“There’ve been times in my life where I deferred,” says Sheilagh McNab, AKA the folk-pop singer SHEAL. “It was hard, but on this record, I really honed in on trusting my instincts. I worked at listening to my gut.” This Friday, the singer-songwriter releases her sophomore album, golden hours. SHEAL worked with producer duo Gavin Gardiner (The Wooden Sky) and James Robertson (Dwayne Gretzky), who lead the band MOONRIIVR.
“golden hours captures my journey over the past few years, of striving to be more present in my life–in my body, and in my relationships and experiences,” shares SHEAL. “In an age dominated by anxiety and the constant rush of everyday life, intentionally cultivating these moments of presence and gratitude has felt more important to me than ever. The songs on this album are in their own way, each snapshots of this journey of striving to be truly present in my life.”

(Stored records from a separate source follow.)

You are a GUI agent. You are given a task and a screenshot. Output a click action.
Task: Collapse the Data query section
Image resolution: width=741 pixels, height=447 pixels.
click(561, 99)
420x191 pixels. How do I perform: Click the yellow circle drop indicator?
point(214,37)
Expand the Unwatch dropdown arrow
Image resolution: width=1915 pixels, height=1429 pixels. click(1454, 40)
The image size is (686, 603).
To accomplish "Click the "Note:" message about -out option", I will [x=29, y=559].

Today, she shares the official video for the final single, “Belief” – watch here. ““Belief” is a reflection of my own defense mechanisms and instinctual response to pain.” shares SHEAL. The video was shot this summer during the golden hour at Balmy Beach in Toronto’s east end. “The sun was slipping away with each passing minute, and our window to capture that perfect shot was also growing smaller.” SHEAL continues, “This urgency really forced me to let go and fully immerse myself in the experience- an apt reflection of my album’s overarching theme of presence and the fleeting nature of time.”

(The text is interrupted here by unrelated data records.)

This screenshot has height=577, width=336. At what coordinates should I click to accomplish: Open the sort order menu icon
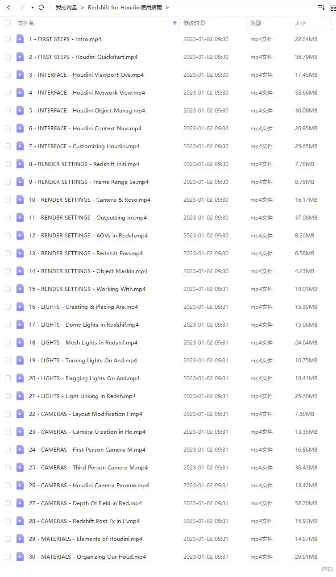click(320, 8)
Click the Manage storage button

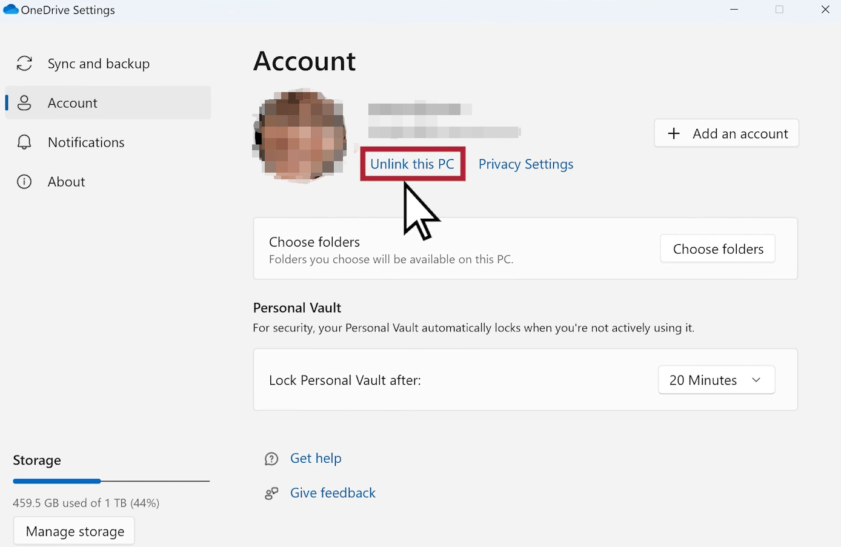point(75,531)
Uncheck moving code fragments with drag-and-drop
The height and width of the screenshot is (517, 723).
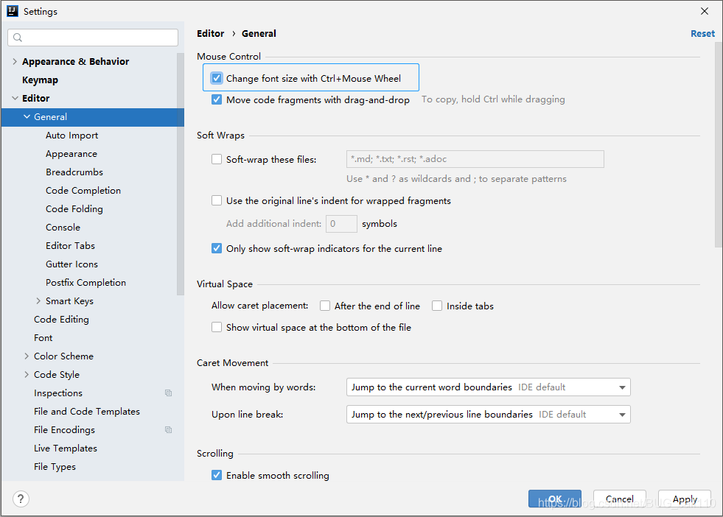(216, 99)
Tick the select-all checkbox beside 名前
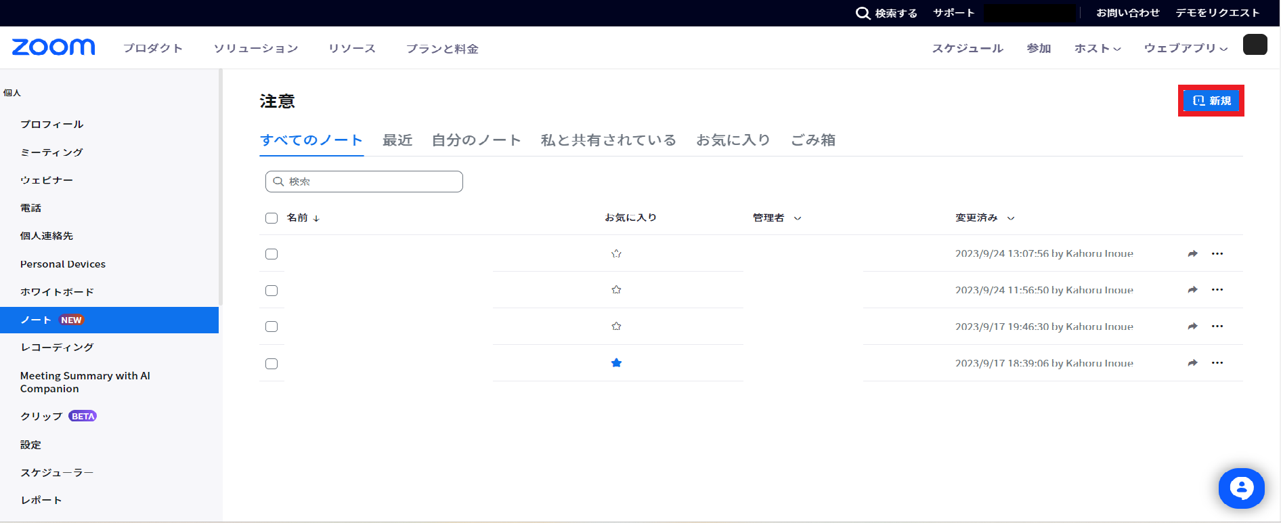Image resolution: width=1281 pixels, height=523 pixels. [272, 218]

She’ll celebrate the release with a handful of tour dates, including Toronto on November 7th and Dartmouth, NS on November 24th. All the info and details can be found below and at https://linktr.ee/SHEAL.music.
What’s The Story about golden hours album?

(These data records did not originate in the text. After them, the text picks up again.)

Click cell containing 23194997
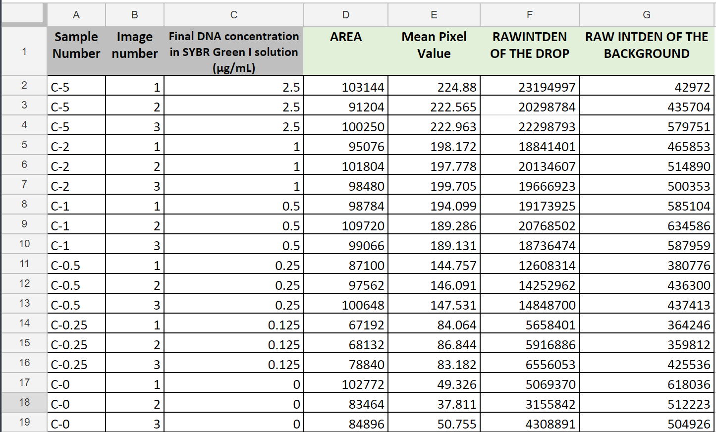The width and height of the screenshot is (716, 432). pyautogui.click(x=529, y=87)
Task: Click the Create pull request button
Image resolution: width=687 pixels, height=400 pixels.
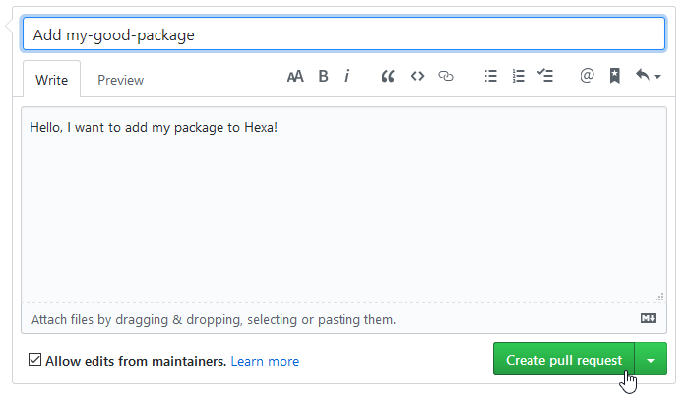Action: click(x=564, y=360)
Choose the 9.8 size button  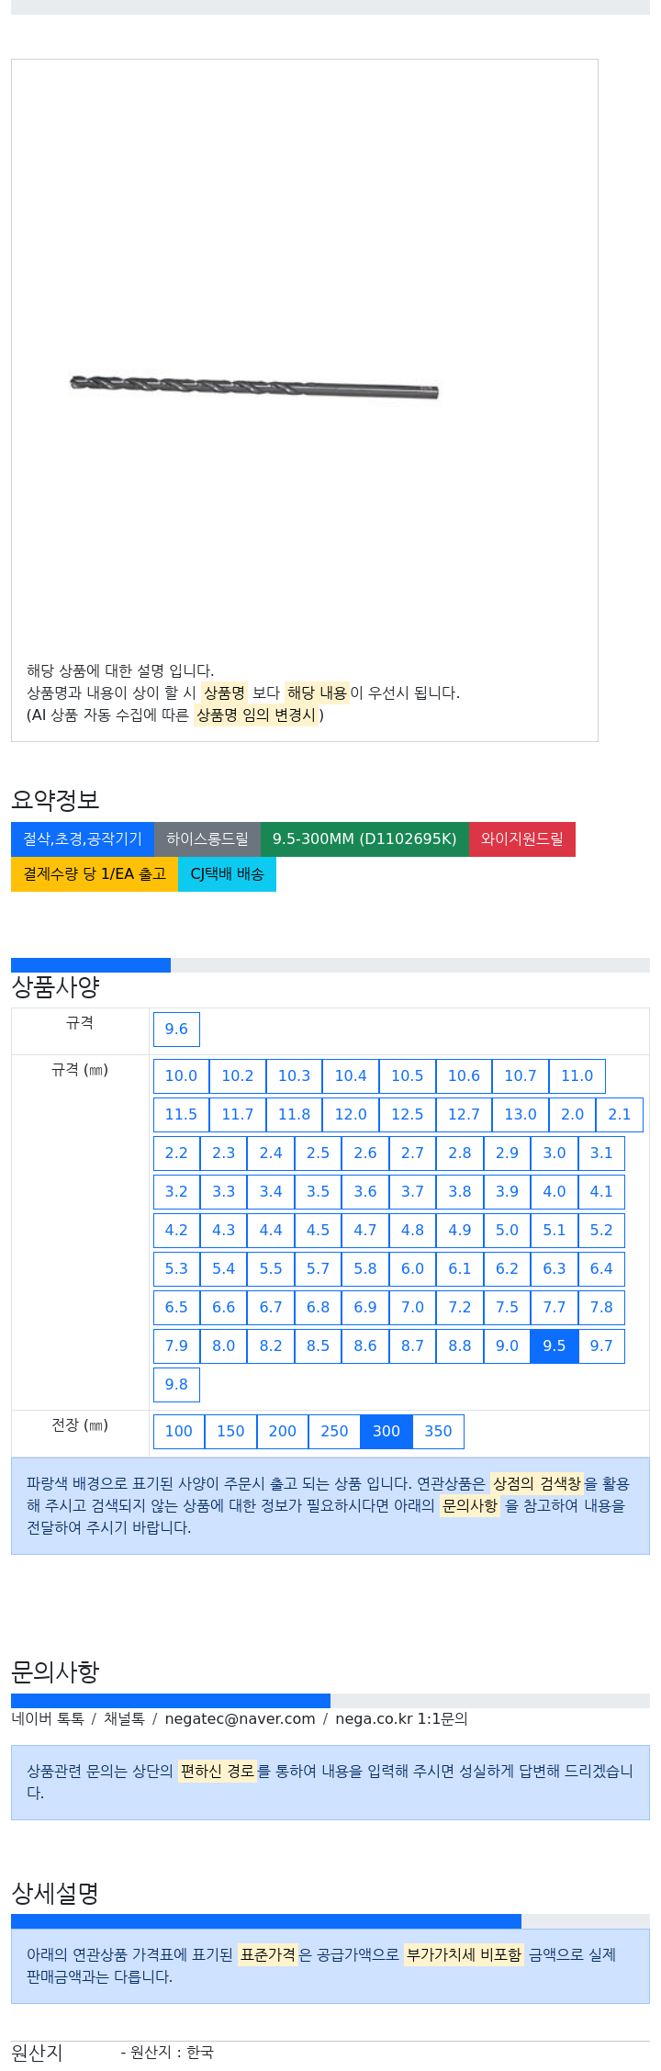[x=176, y=1384]
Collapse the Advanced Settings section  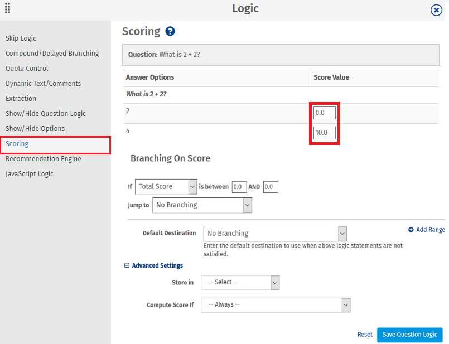click(x=127, y=265)
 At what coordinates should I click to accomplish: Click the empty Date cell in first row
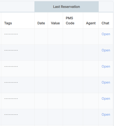pyautogui.click(x=41, y=36)
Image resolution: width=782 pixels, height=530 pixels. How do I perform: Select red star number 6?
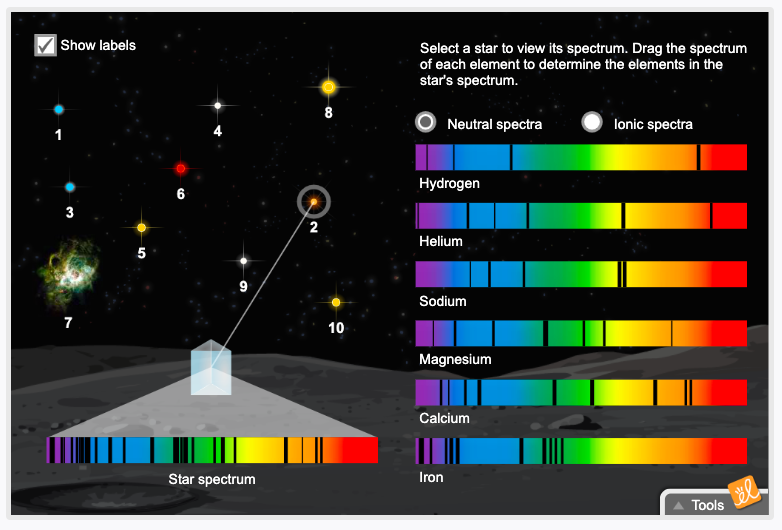(x=181, y=168)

Those “listening to my gut” instincts have led her to a sophomore EP that’s an intimate, confident, and raw step forward from her 2022 debut Courage Again, which shares the same core elements: evocative piano, intricate feelings, and affecting honey-tinged vocals.
golden hours sees SHEAL sorting through feelings of self-doubt, detachment, and fear to continuously, habitually return to a place of pure presence. “There’s a lot going on in my brain—I can get robotic, I go through the motions,” she says. “So throughout my life there’s been this coming back down to myself, into my own body, and an awareness of what’s going on within me and my actual relationships.”
The hazy, gauzy warmth of Gardiner and Robertson’s production—the three of them made the EP at Gardiner’s studio All Day Coconut (Fiver, Rural Alberta Advantage, Jason Collett)—evokes the feeling of experiencing the actual golden hour of a day, the last hour before sunset when everything feels dreamy and romantic. “For me, it’s about accessing memory; gratitude wells up,” says SHEAL. “I’ve been obsessed with the golden hour my whole life.”
golden hours begins with a bit of irony, a track called “The End,” jaunty and hopeful, bass and guitar exchanging lines as SHEAL gently encourages the listener to let go of things that are no longer serving them to allow space for new growth. “If This is All There Is” is a full-on pandemic short story about the mundanity of life and how it’s OK as long as you have your people (in SHEAL’s case, her family and best friend). “Stay Awake,” the album’s quietest, bleakest entry, is a mostly solo elegiac piano ballad about distance and guilt, swelling like a gasp thanks to the violin of the only featured guest, Drew Jurecka.
A deep beat and snaps push the mood somewhere dark and foreboding on “Belief,” an ode to self-doubt. “All That We’ve Been Through” is golden hours’ singular full-on pop song, and the oldest of the collection. The verses have been around for more than a decade, interrogating SHEAL’s religious upbringing; the chorus came out in the studio after spending the interim years reflecting on spirituality. “When I say ‘I long to hear the whisper of your voice,’” she says, “it’s the whisper of love, of healing, of possibility, of expansion.”
The closing song, “Unravelling” is a synth-soaked slow jam SHEAL wrote in one go on a visit home to Nova Scotia. She sings of needing to hear the parts that have gone quiet, so that truths can be revealed, for new strands to emerge from the tangled ball of life, to lead her back to what’s familiar: “I’m scared to be lonely, but more scared to be wrong.”
golden hours begins with an end and ends with a beginning, and vice versa. It’s a theme, a callback, a cycle, a fate. “I want to feel it all,” says SHEAL. “I’m more curious about what it’s opening in me. There’s something really healing about going back, and re-examining everything.”